Ein Zürcher Stadtpolizist soll wiederholt gegen Bezahlung Informationen aus dem polizeiinternen Informationssystem Polis an einen Bekannten weitergeleitet haben. Wie die Zürcher Staatsanwaltschaft in ihrer Anklageschrift schreibt, habe der beschuldigte Polizist P. seinem Bekannten J. zwischen März und November 2010 bei mindestens fünf Gelegenheiten geheime Informationen zukommen lassen.
Im Gegenzug habe der Stadtpolizist von J. 10'000 Franken als Stammeinlage in eine gemeinsame GmbH erhalten. Gemäss Anklageschrift hat der gefallene Zürcher Financier und ehemalige Präsident des Zürcher Pferderennvereins, Martin Gloor, sein Einverständnis dazu geben, beziehungsweise das Geld zur Verfügung stellen müssen.
Wörtlich heisst es in der Anklageschrift: «Nachdem J. dies mit seinem früheren Arbeitgeber Martin Gloor (...) besprochen hatte, versprach J. dem Beschuldigten (Stadtpolizisten, Anm. d. Red) am 18. Juni 2010, dass er die 10'000 Franken in bar am folgenden Tag vorbeibringen werde». Danach habe er das Geld für den Polizisten P. bei der Zürcher Kantonalbank eingezahlt und die gemeinsame Firma ins Handelsregister eintragen lassen.
Beim «Geschäftspartner» des ehemaligen Polizisten, der mittlerweile aus der gemeinsamen Firma ausgeschieden ist, handelt es sich nach Informationen von watson um den ehemaligen Bodyguard und Fahrer von Martin Gloor.
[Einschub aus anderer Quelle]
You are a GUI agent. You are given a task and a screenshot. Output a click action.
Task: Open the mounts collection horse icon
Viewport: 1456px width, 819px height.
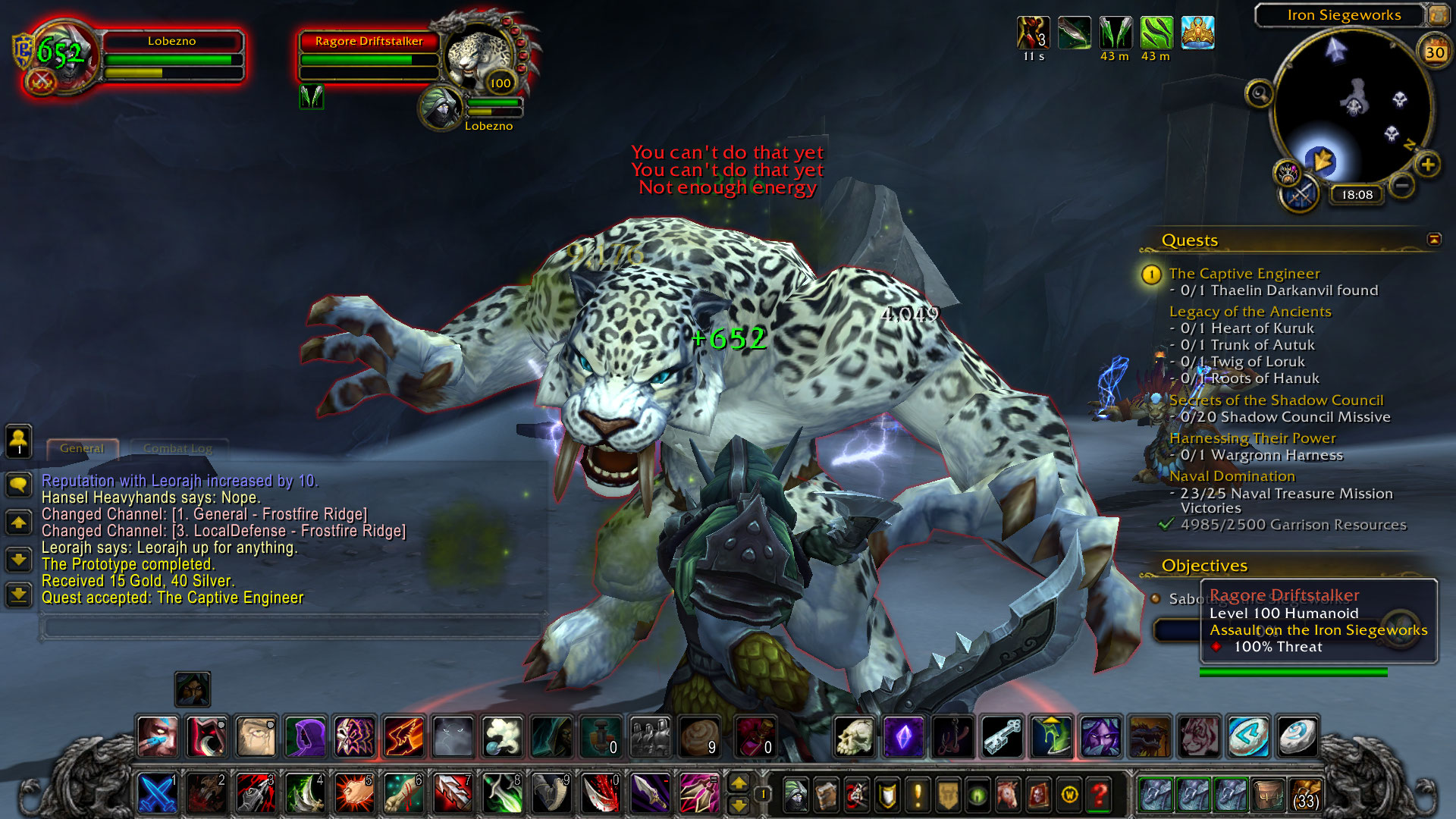pyautogui.click(x=1008, y=795)
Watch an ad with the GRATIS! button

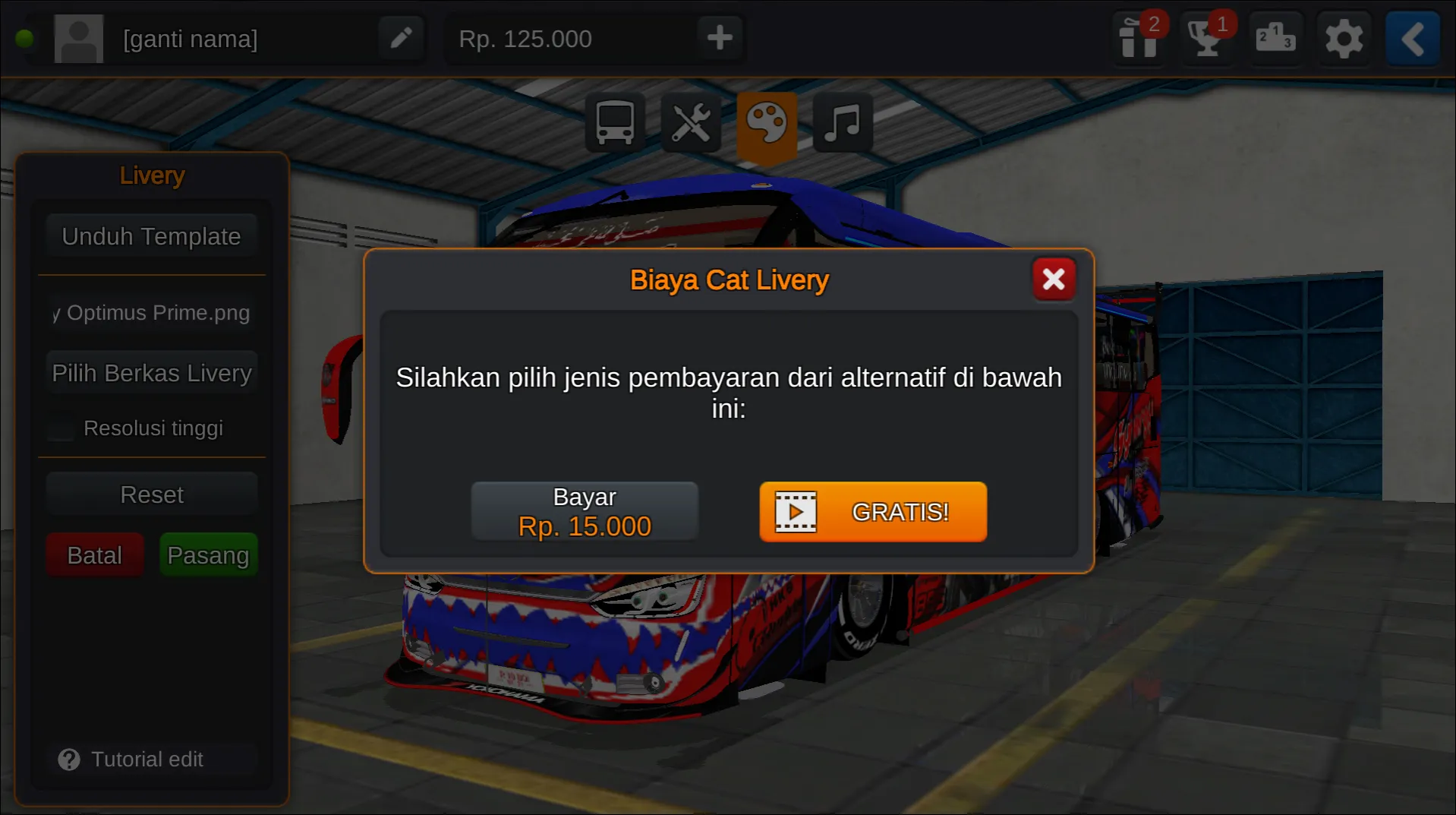coord(871,512)
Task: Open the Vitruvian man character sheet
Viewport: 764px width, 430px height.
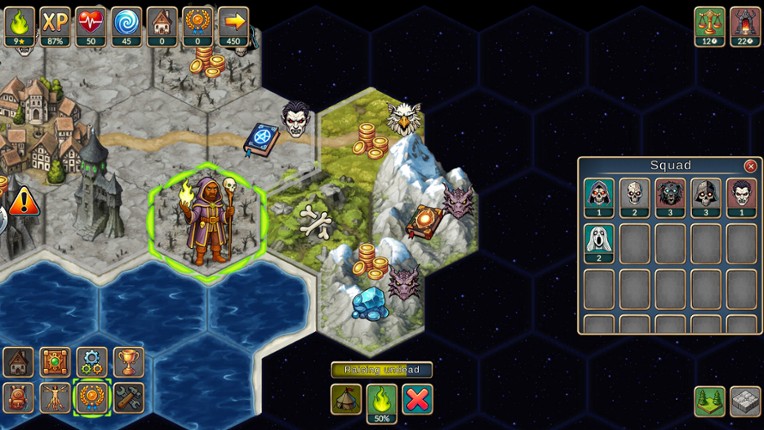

Dieser war Ende 2013 wegen mehrfacher Veruntreuung und gewerbsmässigen Betrugs zu viereinhalb Jahren verurteilt worden, weil er ihm anvertraute Anlagegelder für sich selbst statt Investitionen in Startups verwendet hatte.
Der beschuldigte Stadtpolizist soll Gloors Fahrer einer Gelegenheit auf Anfrage über die Verhaftung eines mutmasslichen Heroindealers Auskunft gegeben haben. Ein anderes Mal fragte der Chauffeur nach dem Grund für eine Vorladung zu einer polizeilichen Befragung. Der Stadtpolizist soll ihn auf die Befragung vorbereitet haben mit der Information, dass er beim Überfahren eines Rotlichts beobachtet worden sei.
In zwei Fällen habe der Stadtpolizist Gloors Chaffeur auf Anfrage mitgeteilt, ob bestimmte Personen in Polis verzeichnet seien. Zusätzlich habe er zu Handen J.s über Polis den Inhaber einer Telefonnummer ausfindig gemacht.
Dabei habe es sich um einen ausgeschriebenen Drogenhändler gehandelt. Obwohl J. dem Stadtpolizisten P. bestätigt habe, diesen zu kennen, habe P. nichts unternommen und den ausgeschriebenen Drogenhändler so vor Strafverfolgung geschützt.
Die beiden Anwälte, die Martin Gloor in seinem Strafverfahren und Prozess vertreten hatten, haben ihr Mandat beide nicht mehr inne und konnten sich nicht zu Gloors Rolle im vorliegenden Fall äussern.